### Excerpt
CDR-API-Stream commented 1 year ago

Thank you for your feedback @perlboy. We can assure you that it will be seriously factored in if a situation like this, where an FDO is requested to be brought forward, is proposed. As stated previously the DSB have supported this change primarily because it is the purview of the regulator as to how and when compliance obligations are to be enforced and the standards themselves are not materially impacted.

Considering how near the new FDO now is the ACCC have provided guidance for any participant that may not be able to meet the new FDO date to make contact with them to discuss their situation.

Specifically the ACCC have asked us to post that:

The ACCC encourages any Data Holders that does not believe it will be able to meet the FDO to engage with the ACCC via the CDR Service Management Portal or the CDR Technical Operations Mailbox.

perlboy commented 1 year ago

I'm really trying to be constructive here but this type of response continues to display the apathy "the government" (that's DSB, ACCC and anyone else funded by the tax payer) seems to have to well meaning technical implementers trying to help the government achieve its policy objective.

As a side note, FDOs are published in the Standards and the Standards are set by the Chair. It is unclear how the Regulator has any authority over these.

I continue to be disappointed that government representatives are unwilling to even acknowledge the personal impact that these type of decisions are having on individuals involved in the CDR.

### Provided material

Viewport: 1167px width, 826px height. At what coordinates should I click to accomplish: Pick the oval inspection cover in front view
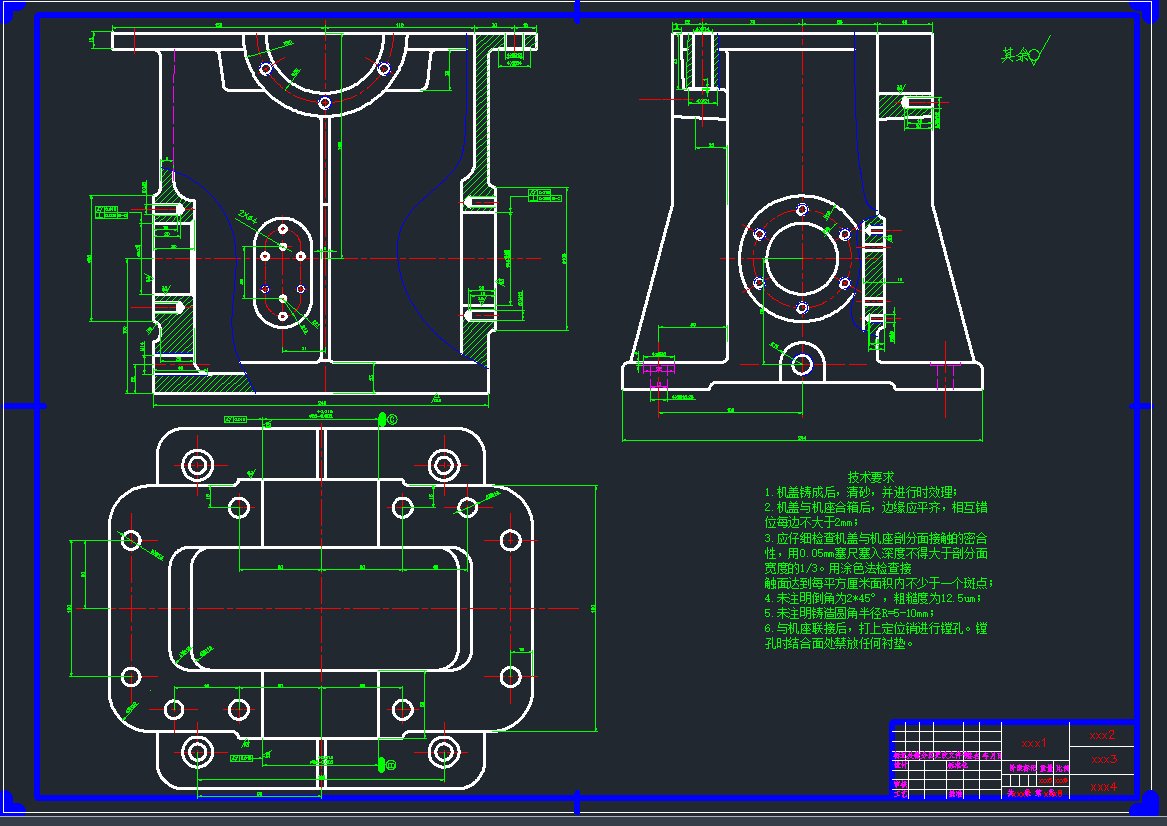click(x=283, y=272)
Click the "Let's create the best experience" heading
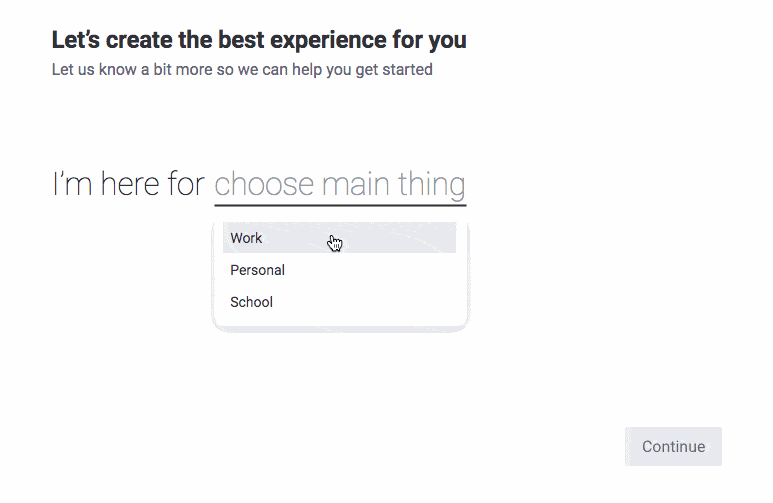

### Task set
1 – According to the comment thread, through which channels does the ACCC encourage Data Holders to engage with it?
2 – Write out the stretch of the comment thread from "CDR-API-Stream commented 1" through "Technical Operations Mailbox.".
The data has no connection to the comment thread.

### Task-by-task outputs
1 – Through the CDR Service Management Portal or the CDR Technical Operations Mailbox.

2 –
CDR-API-Stream commented 1 year ago

Thank you for your feedback @perlboy. We can assure you that it will be seriously factored in if a situation like this, where an FDO is requested to be brought forward, is proposed. As stated previously the DSB have supported this change primarily because it is the purview of the regulator as to how and when compliance obligations are to be enforced and the standards themselves are not materially impacted.

Considering how near the new FDO now is the ACCC have provided guidance for any participant that may not be able to meet the new FDO date to make contact with them to discuss their situation.

Specifically the ACCC have asked us to post that:

The ACCC encourages any Data Holders that does not believe it will be able to meet the FDO to engage with the ACCC via the CDR Service Management Portal or the CDR Technical Operations Mailbox.